In the lessons of this workshop, we usually set all the permissions in the "Chime Stack" in the parent folder "lib" directory. However, since not all examples use S3, we only set those permissions in the CDK for that example. We do this like this:

  const wavFileBucketPolicy = new iam.PolicyStatement({
      effect: iam.Effect.ALLOW,
      actions: [
        's3:GetObject',
      ],
      resources: [
        wavFiles.bucketArn,
        `${wavFiles.bucketArn}/*`
      ],
      sid: 'SIPMediaApplicationRead',
    });
    wavFileBucketPolicy.addServicePrincipal('voiceconnector.chime.amazonaws.com');
    wavFiles.addToResourcePolicy(wavFileBucketPolicy);

The SMA needs permission to use Polly as well.
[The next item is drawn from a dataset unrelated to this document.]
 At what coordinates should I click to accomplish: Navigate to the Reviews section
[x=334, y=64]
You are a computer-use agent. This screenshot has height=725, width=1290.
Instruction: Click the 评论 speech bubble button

Even though not all examples need Polly, we grant that permission in the parent CDK script:

  const pstnPollyRole = new iam.Role(this, 'pstnPollyRole', {
      assumedBy: new iam.ServicePrincipal('voiceconnector.chime.amazonaws.com'),
    });
    pstnPollyRole.addToPolicy(new iam.PolicyStatement({
      effect: iam.Effect.ALLOW,
      resources: ['*'],
      actions: ['polly:SynthesizeSpeech'],
    }));

The examples that show how to use Lex put the permissions for calling Lex into the Lex bot configuration, so that is not covered here.